PROBLEM DESCRIPTION: Range to output from the entries below: the line containing "Select the highlighted Rarity tab" through the line containing "Task: Click div#intro in the breadcrumb bar". Set it down exactly, ends included, nothing else.

(Pixel coordinate grounding data)
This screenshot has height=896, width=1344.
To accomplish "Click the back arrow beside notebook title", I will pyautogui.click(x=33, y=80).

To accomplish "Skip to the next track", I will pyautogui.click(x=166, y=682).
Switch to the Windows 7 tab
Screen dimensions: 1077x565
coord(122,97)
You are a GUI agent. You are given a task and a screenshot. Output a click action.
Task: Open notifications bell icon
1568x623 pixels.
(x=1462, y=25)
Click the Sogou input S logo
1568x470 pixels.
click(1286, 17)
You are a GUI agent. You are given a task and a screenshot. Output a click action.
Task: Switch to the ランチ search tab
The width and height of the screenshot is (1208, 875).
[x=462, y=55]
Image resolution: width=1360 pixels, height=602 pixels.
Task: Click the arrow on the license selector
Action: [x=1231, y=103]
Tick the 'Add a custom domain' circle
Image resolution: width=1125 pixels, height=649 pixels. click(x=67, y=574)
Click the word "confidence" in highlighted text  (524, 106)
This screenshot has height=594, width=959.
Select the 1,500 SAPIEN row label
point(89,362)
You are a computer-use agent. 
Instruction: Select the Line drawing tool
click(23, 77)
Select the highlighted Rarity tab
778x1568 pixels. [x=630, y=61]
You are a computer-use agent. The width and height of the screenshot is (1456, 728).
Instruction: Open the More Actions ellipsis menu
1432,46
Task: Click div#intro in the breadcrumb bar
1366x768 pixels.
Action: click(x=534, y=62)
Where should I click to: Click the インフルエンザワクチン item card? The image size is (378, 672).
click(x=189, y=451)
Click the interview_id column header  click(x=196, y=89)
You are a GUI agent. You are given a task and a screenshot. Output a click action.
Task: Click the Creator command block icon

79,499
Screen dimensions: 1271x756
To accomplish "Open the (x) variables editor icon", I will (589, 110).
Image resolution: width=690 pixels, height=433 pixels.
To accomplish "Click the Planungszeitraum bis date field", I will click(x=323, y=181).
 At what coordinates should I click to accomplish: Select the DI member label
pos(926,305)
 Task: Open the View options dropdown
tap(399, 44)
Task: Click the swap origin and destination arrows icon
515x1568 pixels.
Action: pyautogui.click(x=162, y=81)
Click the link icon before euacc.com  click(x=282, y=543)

EXPECTED OUTPUT:
Select the highlighted Rarity tab
778x1568 pixels. [x=630, y=61]
You are a computer-use agent. The width and height of the screenshot is (1456, 728).
Instruction: Open the More Actions ellipsis menu
1432,46
Task: Click div#intro in the breadcrumb bar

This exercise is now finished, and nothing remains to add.